Still enamoured with the film I resolved that one day I would go, and as I grew up a little, I watched as people I knew, including some members of my family go on the diocesan trip without me. By the time I was fifteen however, the opportunity arose. St Patrick’s Church in Consett were organising a pilgrimage and my brother and I, as well as my school friend, my Uncle Michael and Auntie Rose all had our names down. Both grateful for the chance, funded by our families and benefactors, my friend and I were well aware our Saturday jobs in Woolworths couldn’t provide the cash needed.
When the big day arrived, the bus left from John Street in Consett to take us to Newcastle airport, and as all teenagers do, we hogged the back seat, and tucked into our sandwiches.
We were on an adventure and had no concept of what to expect.
The aeroplane was full of pilgrims, excited at the thought of travelling to a place where miracles were proclaimed. For us it was a travel adventure. I had never left England before, so this was my first plane journey and the anticipation was evident. Among our holiday clothes, we had in fact packed mantillas, just in case head covering was mandatory and a swimming costume to be on the safe side in the baths – which on reflection were not entirely as we expected, and bore no resemblance to the ones we knew in Consett.
However, on arriving in Lourdes and settling into the hotel, after dinner we prepared for the torchlight procession.
Carrying candles with prayer printed paper protective cups, we drank in the atmosphere of pilgrimage and the extent of belief displayed; as the Rosary and Ave Maria rang out loudly in numerous languages throughout the procession, as it triumphantly wound it’s way, lighting up the sky.
An hour and a half later with the candles extinguished, the eligible older members of our group retreated to the Jeanne d’Arc cafe on the bridge to share stories, food and drinks, while we explored the numerous souvenir shops packed with rosary beads, statues and various containers to fill with water from the spring that Bernadette found in 1858.
The days flew by, and in between rosaries and processions, we visited Bernadette’s house, the Grotto, churches, museums and the healing baths – all memorable and moving.
All too soon, alongside heavy cases packed with Lourdes water, we said an emotional goodbye and made our way to the airport.

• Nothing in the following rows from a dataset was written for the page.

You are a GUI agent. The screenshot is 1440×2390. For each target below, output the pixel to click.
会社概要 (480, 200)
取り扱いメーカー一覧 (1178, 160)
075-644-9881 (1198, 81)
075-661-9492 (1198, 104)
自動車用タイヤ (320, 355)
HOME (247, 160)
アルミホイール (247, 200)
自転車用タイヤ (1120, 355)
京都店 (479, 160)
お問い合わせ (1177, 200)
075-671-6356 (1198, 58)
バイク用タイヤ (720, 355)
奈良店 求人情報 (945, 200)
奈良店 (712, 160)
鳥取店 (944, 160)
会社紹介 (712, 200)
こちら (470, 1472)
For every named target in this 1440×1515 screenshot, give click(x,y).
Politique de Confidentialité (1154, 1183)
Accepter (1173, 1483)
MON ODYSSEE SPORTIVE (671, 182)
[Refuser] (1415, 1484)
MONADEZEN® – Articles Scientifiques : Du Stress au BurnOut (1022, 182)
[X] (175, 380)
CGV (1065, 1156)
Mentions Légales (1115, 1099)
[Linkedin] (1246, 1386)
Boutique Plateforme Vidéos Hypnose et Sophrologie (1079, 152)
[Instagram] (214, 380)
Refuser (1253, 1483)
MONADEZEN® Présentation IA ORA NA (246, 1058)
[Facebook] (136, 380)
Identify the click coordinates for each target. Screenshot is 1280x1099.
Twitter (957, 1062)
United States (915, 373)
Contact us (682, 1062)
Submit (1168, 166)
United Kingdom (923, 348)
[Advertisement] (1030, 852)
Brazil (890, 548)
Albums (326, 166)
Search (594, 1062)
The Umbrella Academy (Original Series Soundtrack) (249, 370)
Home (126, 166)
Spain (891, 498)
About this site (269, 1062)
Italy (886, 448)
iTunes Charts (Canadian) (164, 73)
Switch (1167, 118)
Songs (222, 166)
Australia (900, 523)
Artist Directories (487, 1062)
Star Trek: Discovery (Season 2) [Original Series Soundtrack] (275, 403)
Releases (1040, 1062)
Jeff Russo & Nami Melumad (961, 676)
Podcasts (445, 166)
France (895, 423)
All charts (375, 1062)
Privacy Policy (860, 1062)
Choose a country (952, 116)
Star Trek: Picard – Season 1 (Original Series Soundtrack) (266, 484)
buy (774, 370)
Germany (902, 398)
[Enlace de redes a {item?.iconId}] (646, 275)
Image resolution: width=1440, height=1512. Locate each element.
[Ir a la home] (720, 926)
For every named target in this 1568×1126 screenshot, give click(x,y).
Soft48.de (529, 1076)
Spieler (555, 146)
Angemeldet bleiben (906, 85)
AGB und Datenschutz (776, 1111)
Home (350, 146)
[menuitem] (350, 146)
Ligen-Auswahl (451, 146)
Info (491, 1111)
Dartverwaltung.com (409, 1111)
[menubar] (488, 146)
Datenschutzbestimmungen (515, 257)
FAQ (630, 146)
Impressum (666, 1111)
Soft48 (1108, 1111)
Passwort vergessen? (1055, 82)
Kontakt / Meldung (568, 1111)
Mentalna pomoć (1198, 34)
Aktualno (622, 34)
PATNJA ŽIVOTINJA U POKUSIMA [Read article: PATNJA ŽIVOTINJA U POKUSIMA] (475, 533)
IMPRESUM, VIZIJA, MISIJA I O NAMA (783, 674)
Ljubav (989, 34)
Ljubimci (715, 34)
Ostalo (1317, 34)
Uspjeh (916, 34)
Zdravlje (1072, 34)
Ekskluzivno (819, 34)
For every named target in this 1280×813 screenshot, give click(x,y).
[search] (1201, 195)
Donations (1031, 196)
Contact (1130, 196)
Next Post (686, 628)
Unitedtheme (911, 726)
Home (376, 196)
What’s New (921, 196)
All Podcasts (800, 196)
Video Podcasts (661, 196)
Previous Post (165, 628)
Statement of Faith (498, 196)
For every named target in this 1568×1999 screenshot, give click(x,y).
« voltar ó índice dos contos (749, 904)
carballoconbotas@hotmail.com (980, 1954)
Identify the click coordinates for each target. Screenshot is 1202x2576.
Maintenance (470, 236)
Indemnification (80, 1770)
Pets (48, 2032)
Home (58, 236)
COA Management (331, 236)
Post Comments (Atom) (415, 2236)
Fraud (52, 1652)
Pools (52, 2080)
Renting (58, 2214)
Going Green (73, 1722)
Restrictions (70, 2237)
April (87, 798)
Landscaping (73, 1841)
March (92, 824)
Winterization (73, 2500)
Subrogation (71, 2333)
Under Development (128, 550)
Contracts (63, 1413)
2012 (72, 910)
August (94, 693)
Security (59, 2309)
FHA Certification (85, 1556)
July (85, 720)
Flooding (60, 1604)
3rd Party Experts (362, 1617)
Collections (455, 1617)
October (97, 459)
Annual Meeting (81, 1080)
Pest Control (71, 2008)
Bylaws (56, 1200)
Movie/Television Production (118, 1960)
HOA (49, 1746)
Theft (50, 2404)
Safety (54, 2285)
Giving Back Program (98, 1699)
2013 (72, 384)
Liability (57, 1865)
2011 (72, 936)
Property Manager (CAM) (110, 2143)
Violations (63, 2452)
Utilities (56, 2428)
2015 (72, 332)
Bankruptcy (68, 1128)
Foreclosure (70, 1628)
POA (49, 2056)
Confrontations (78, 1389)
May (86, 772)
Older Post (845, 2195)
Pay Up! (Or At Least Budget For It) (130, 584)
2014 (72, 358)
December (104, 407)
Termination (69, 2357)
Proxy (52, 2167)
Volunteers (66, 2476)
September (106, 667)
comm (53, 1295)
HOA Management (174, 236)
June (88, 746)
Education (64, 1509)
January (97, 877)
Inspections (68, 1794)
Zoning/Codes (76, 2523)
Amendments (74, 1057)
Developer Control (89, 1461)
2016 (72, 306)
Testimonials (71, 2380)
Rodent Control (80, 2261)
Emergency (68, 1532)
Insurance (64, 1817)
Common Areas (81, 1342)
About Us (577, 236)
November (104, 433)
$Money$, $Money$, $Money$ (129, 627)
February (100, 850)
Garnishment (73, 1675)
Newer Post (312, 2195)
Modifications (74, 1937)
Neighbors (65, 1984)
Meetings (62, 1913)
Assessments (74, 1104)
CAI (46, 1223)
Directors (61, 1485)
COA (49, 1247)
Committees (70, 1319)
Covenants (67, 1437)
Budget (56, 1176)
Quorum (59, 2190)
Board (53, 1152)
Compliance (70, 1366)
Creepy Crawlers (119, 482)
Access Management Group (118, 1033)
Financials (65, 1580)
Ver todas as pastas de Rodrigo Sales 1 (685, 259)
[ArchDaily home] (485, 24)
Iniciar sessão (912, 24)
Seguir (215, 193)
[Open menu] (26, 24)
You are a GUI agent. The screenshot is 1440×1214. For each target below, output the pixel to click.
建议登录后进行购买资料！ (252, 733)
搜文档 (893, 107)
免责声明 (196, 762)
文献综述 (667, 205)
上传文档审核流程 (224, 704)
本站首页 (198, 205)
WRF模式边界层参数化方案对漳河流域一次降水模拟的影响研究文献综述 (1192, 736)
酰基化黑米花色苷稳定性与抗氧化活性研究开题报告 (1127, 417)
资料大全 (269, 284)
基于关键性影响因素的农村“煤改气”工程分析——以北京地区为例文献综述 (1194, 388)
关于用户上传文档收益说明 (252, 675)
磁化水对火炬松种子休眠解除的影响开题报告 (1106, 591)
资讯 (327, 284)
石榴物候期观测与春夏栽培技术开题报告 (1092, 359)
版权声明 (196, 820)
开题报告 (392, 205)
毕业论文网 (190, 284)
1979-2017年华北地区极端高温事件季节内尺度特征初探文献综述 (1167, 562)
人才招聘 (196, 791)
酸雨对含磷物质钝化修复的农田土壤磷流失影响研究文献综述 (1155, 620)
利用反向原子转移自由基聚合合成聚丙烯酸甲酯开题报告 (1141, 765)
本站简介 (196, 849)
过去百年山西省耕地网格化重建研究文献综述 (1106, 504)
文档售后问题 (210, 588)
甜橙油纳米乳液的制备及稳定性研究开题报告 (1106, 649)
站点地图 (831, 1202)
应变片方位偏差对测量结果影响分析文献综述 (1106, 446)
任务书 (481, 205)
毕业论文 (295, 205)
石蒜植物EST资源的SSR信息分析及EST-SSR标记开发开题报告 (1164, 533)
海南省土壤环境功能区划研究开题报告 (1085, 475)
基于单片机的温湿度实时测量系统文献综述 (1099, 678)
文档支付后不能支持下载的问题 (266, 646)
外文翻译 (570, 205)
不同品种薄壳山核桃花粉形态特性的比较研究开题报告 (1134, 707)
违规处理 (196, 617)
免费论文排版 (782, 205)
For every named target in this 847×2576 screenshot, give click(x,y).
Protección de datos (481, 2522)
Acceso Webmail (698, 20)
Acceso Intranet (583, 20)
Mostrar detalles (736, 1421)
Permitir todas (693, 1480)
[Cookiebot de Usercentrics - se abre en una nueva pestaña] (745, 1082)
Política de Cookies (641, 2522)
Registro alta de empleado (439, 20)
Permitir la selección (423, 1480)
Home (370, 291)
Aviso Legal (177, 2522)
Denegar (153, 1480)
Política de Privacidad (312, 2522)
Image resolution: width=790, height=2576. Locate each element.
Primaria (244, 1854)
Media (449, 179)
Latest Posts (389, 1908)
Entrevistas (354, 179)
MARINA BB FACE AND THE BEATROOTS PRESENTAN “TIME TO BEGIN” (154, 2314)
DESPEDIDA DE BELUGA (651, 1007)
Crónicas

The cabin buzzed with chatter as we told stories of our encounters.
Happily laughing and enjoying ourselves, my friend and I both raised our eyebrows when we heard the rosary being recited from the front of the plane; both naively commenting, ‘Haven’t we done enough praying for one week!’
However when the Spanish City at Whitley Bay came into view three times, and realising the plane was circling, we hastily joined in; as there was a gentle uneasiness that things weren’t quite right.
Much later than expected, when the plane landed safely, we were greeted by fire engines, ambulances with their back doors open, and the sound of clapping, as our anxious families showed their relief as they tearfully welcomed us back.
That evening, over a cup of tea, my Mam and Dad said that they’d been told the plane couldn’t land as a light in the flight deck was telling the pilots that the wheels were locked.
So, how we got home, was another miracle!